Culture, Difference, and Sexual Progress in fin-de-siècle Europe: Cultural Othering and the German League for the Protection of Mothers and Sexual Reform, 1905-1914
Abstract
This article examines how and why early twentieth century German sex reformers discursively mobilized appeals to cultural difference and cultural Others. It focuses on texts produced by the German League for the Protection of Mothers and Sexual Reform in the years before the First World War. The League offers an intriguing case through which to examine how practices of cultural Othering shaped early twentieth century “progressive” sexual politics, namely those that sought greater sexual freedom and self-determination—goals that many still hold as desirable and “progressive” today.
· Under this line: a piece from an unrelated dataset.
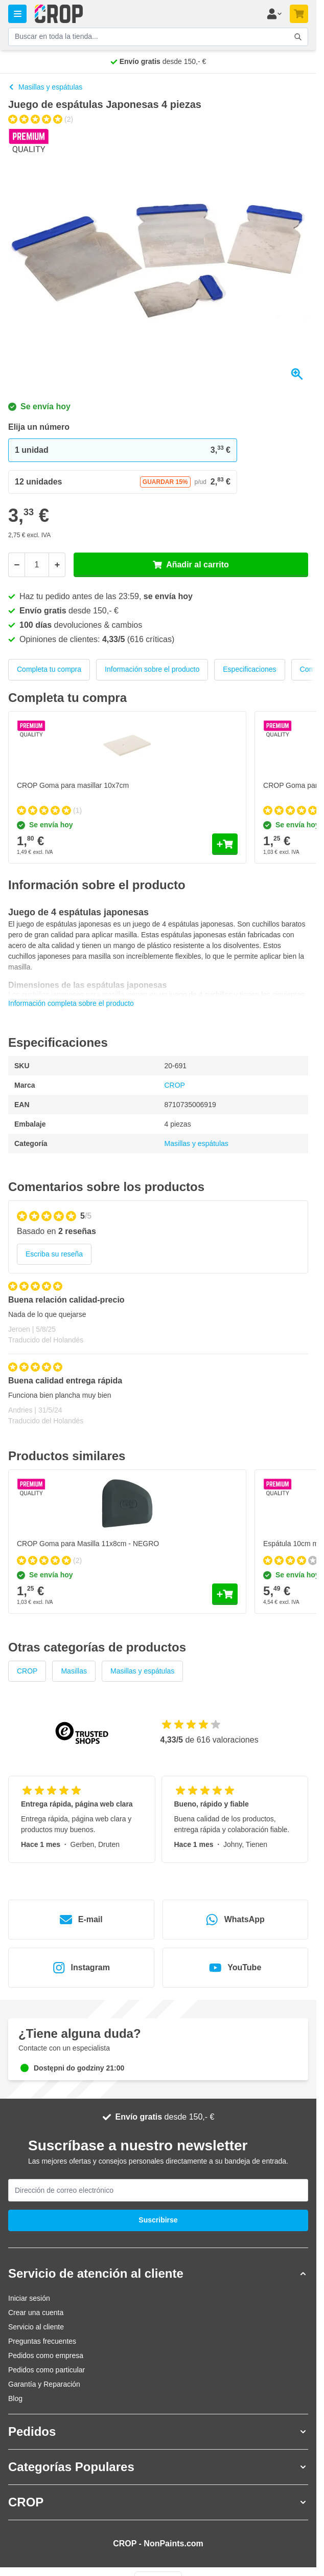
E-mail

Through its discursive analysis of the varied, at times seemingly contradictory, deployments of cultural difference in texts produced by League members, this article shows that sex reformers’ Othering practices were complex and reveal the ambivalences inherent in their understandings of sexuality at the turn of the century. By situating the League’s discursive politics within the broader context of German imperialism and geopolitics, this article aims to contribute to the ongoing effort to “transnationalize” the history of sexuality, and specifically to render the history of European sexuality “less self-referential,” to use Ann Laura Stoler’s phrase. Moreover, by focusing on the discursive practices of a particular sex reform organization, this article follows Caren Kaplan and Inderpal Grewal’s insight that “the complex terrain of sexual politics…is at once national, regional, local, even ‘cross cultural’ and hybrid.”